INSTRUCTIONS TO FOLLOW
Could you copy every line of the data that contains "computer"?

GIVEN ENTRIES
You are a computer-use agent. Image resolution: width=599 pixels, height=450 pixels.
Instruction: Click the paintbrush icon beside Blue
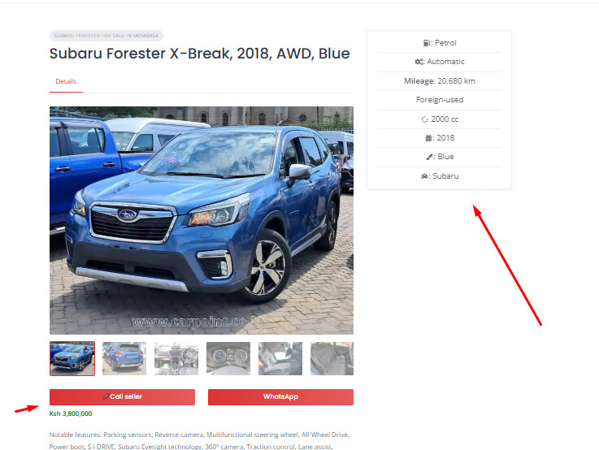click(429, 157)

---

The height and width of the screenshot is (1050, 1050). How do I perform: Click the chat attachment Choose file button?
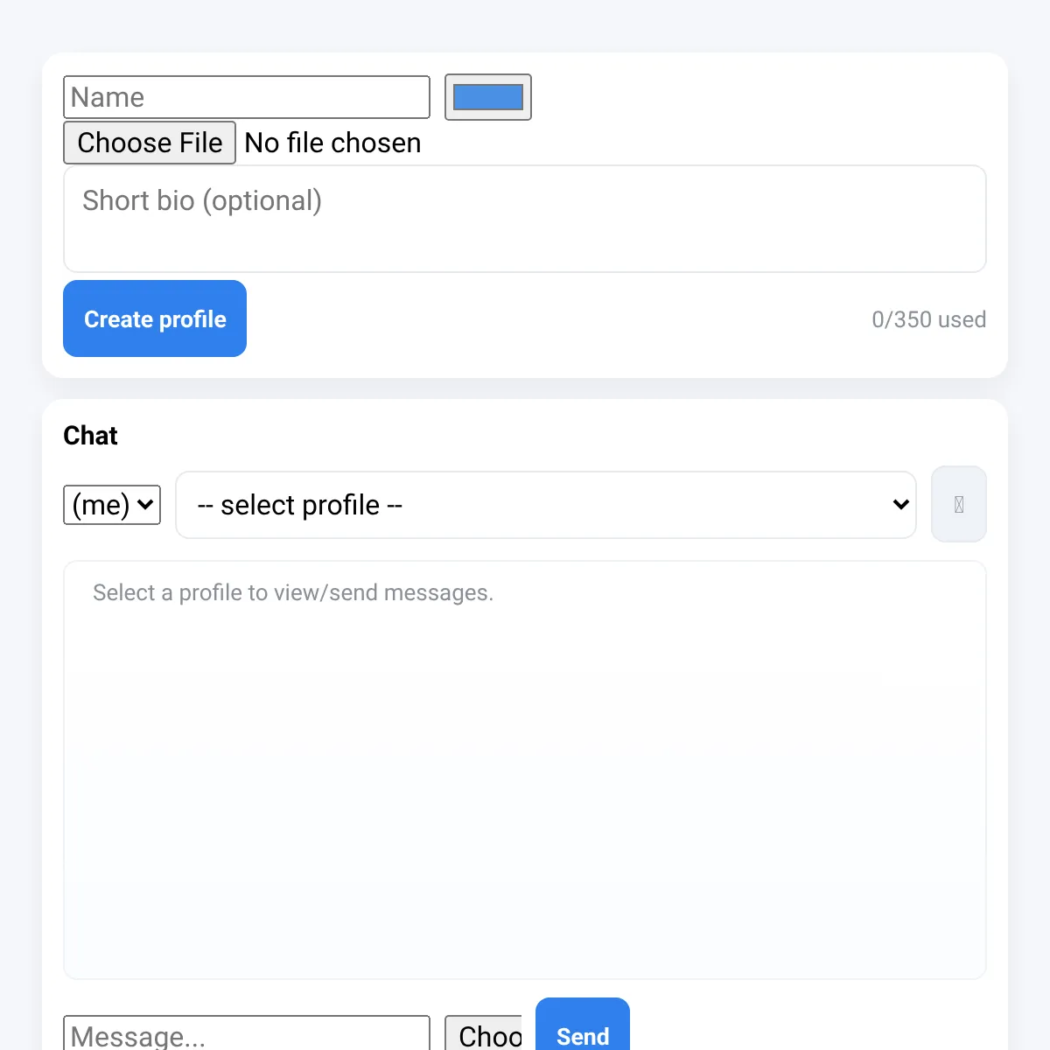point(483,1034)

--

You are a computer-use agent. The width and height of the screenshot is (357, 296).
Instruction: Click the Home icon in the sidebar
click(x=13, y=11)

WRITTEN RESPONSE
You are a computer-use agent. Image resolution: width=599 pixels, height=450 pixels.
You are a computer-use agent. The width and height of the screenshot is (357, 296).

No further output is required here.